In 2022, the Orioles shifted López into the closer role. After pitching to a 1.62 ERA with 17 saves in 40 games during the first half of the season, López represented the Orioles at the 2022 Major League Baseball All-Star Game.

===Minnesota Twins===
On August 2, 2022, the Orioles traded López to the Minnesota Twins in exchange for minor league pitching prospects Cade Povich, Yennier Canó, Juan Núñez, and Juan Rojas.

On January 13, 2023, López agreed to a one-year, $3.525 million contract with the Twins, avoiding salary arbitration.

===Miami Marlins===
On July 26, 2023, López was traded to the Miami Marlins in exchange for Dylan Floro. In 12 appearances for the Marlins, he struggled immensely to a 9.26 ERA with 8 strikeouts in 11 2/3 innings pitched. On September 2, he was optioned to the Triple–A Jacksonville Jumbo Shrimp after Johnny Cueto was activated from the injured list.

===Baltimore Orioles (second stint)===
On September 2, 2023, López was claimed off waivers by the Baltimore Orioles. In 12 appearances for Baltimore, he posted a 5.25 ERA with 14 strikeouts in 12 innings pitched. On September 30, López was designated for assignment by the Orioles. He cleared waivers and elected free agency on October 5, 2023.

===New York Mets===
On December 14, 2023, López signed a one-year, $2 million contract with the New York Mets. On May 29, 2024, López was ejected in the eighth inning of a 10–3 loss to the Los Angeles Dodgers by the third base umpire. While walking off the field, he threw his glove into the stands and untucked his shirt. In a postgame interview, López seemingly called the Mets "the worst team in all of fucking MLB." However, López clarified he said "the worst teammate in the entire league." He was designated for assignment by the Mets the next day. On June 5, López was released by the team. In 28 games for the Mets, he compiled a 3.76 ERA with 19 strikeouts across 26 1/3 innings pitched.

===Chicago Cubs===
On June 11, 2024, López signed a minor league contract with the Chicago Cubs. He made three scoreless appearances for the Triple–A Iowa Cubs, striking out one batter in 2 2/3 innings. On June 28, the Cubs selected López's contract, adding him to their major league roster. On November 1, López elected to become a free agent.

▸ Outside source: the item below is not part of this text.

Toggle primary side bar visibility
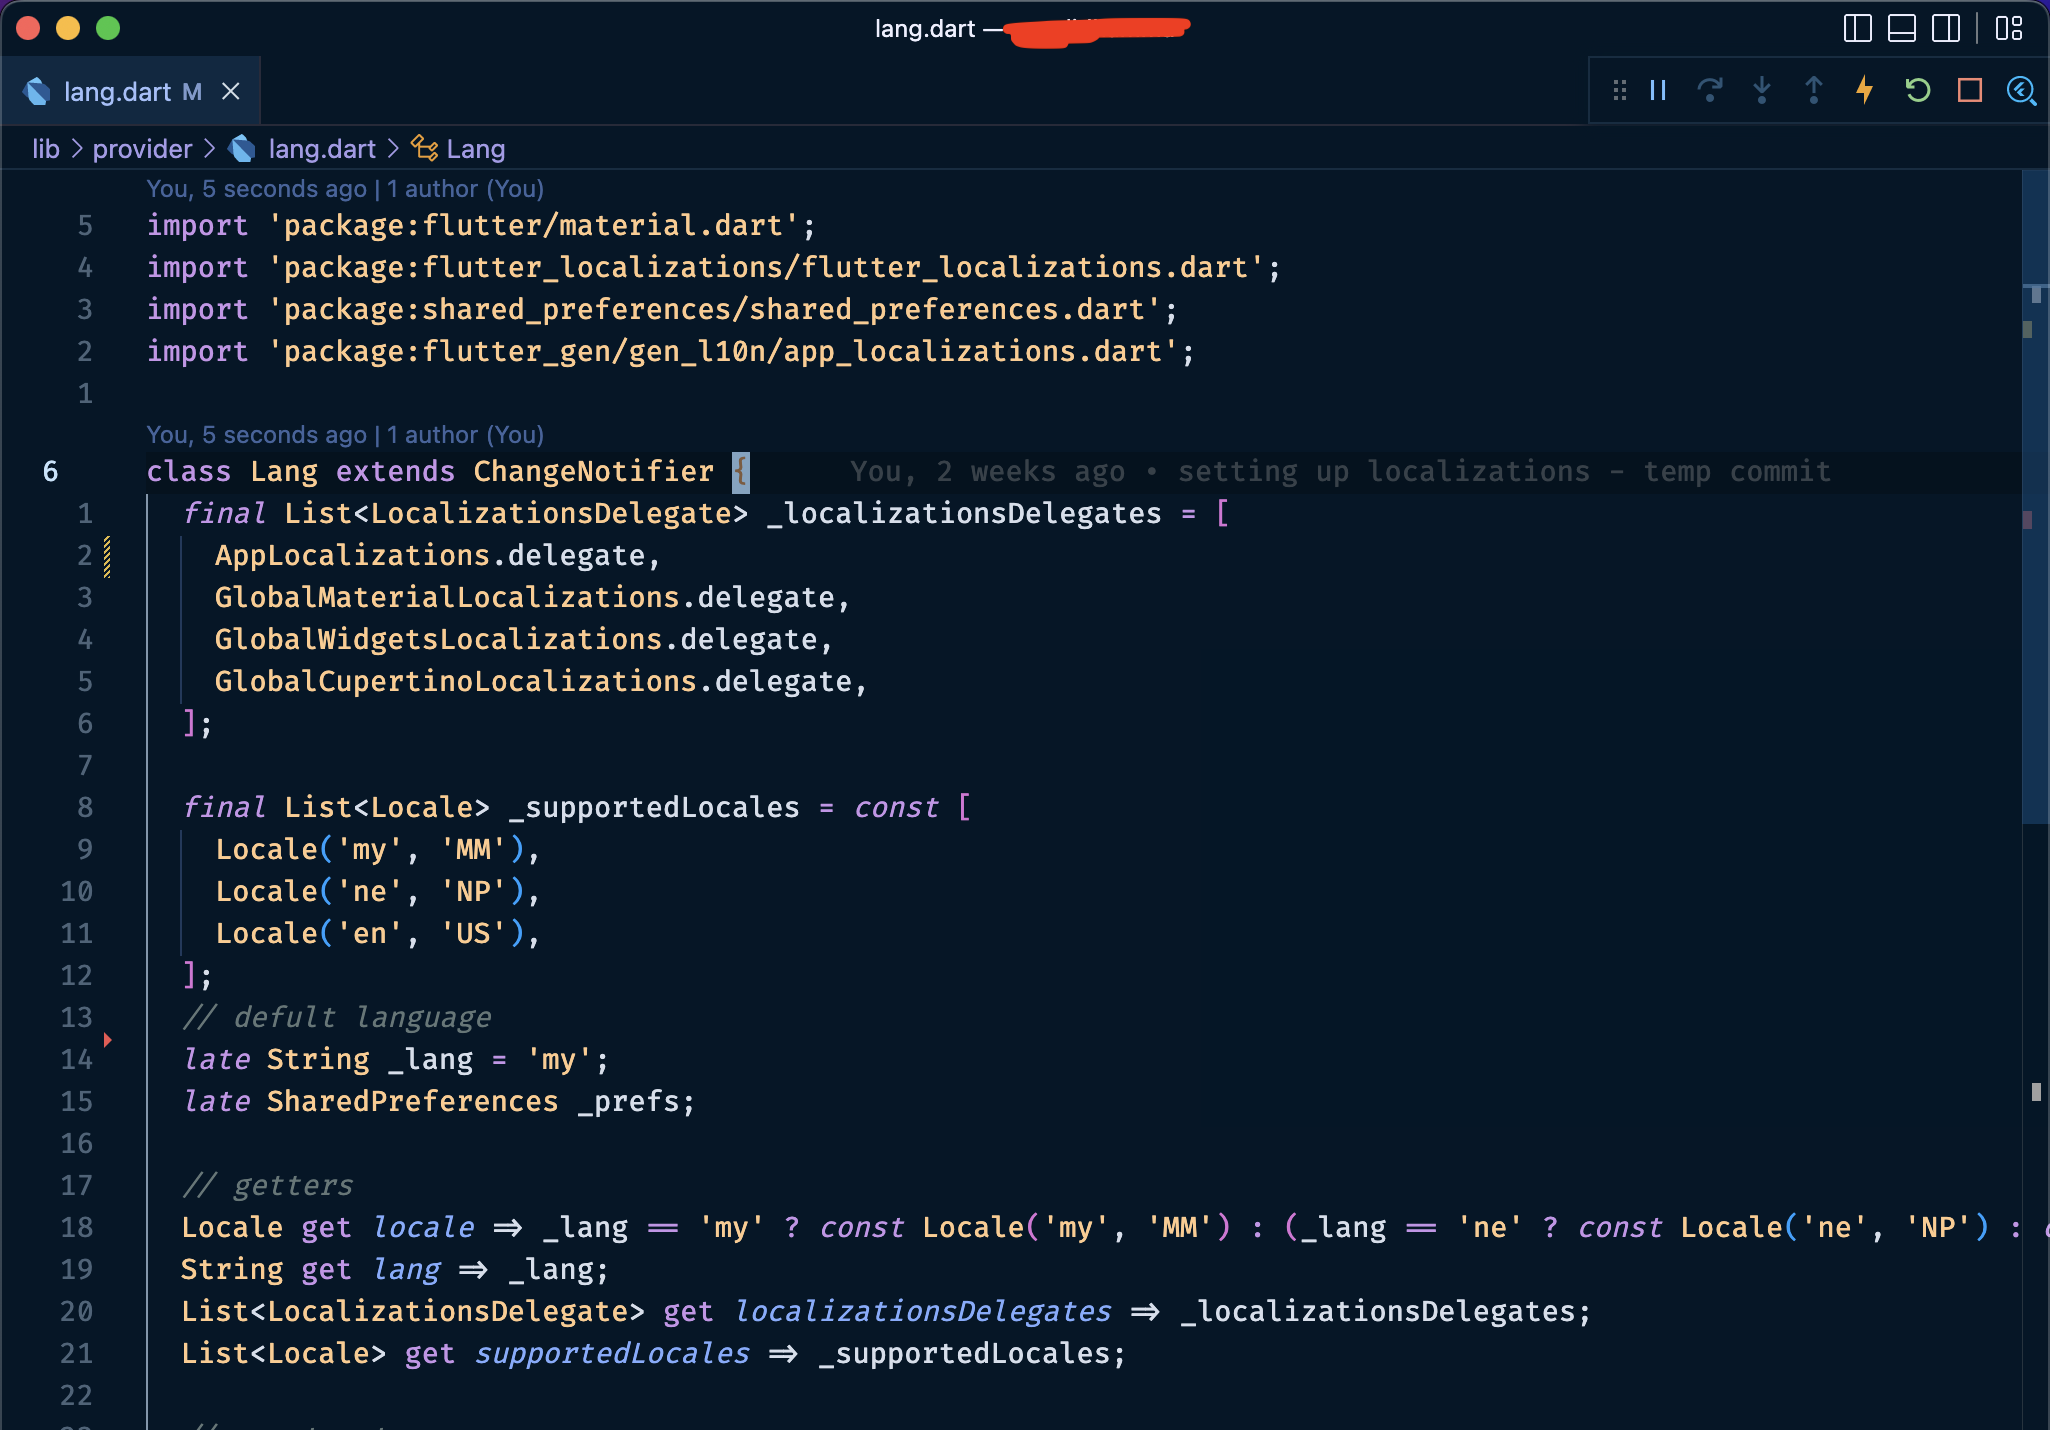The width and height of the screenshot is (2050, 1430). 1857,28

=== Washington Nationals ===
On January 11, 2025, López signed a one-year, $3 million contract with the Washington Nationals. On April 16, López was ejected from a game against the Pittsburgh Pirates after throwing an up-and-in pitch at Andrew McCutchen that nearly hit the batter's head. He was subsequently suspended for three games.

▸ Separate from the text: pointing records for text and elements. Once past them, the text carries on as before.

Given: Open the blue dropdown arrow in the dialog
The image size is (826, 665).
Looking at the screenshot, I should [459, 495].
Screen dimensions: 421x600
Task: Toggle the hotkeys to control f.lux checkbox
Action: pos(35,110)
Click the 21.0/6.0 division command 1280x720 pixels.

During an appearance against the Seattle Mariners on May 29, López yelled at home plate umpire Andy Fletcher during an at-bat, after Fletcher called a ball on a close pitch. Manager Dave Martinez went out to the mound to calm López down, but López struggled through the rest of the inning, giving up the lead before the Nationals came back to win the game. Two days later, the Nationals designated López for assignment. In a news conference regarding the decision, Martinez explained that Washington wasn't "the right fit" for López and he wanted to focus on developing younger pitchers. López was released by the Nationals after clearing waivers on June 3.

=== Saraperos de Saltillo ===
On March 23, 2026, López signed with the Saraperos de Saltillo of the Mexican League.

==Personal life==
López and his wife, Karla, have a son, Mikael. Their son has suffered from familial Mediterranean fever since birth, and is waiting for an intestinal transplant. They had to leave their town of Cayey due to Hurricane Maria in 2017.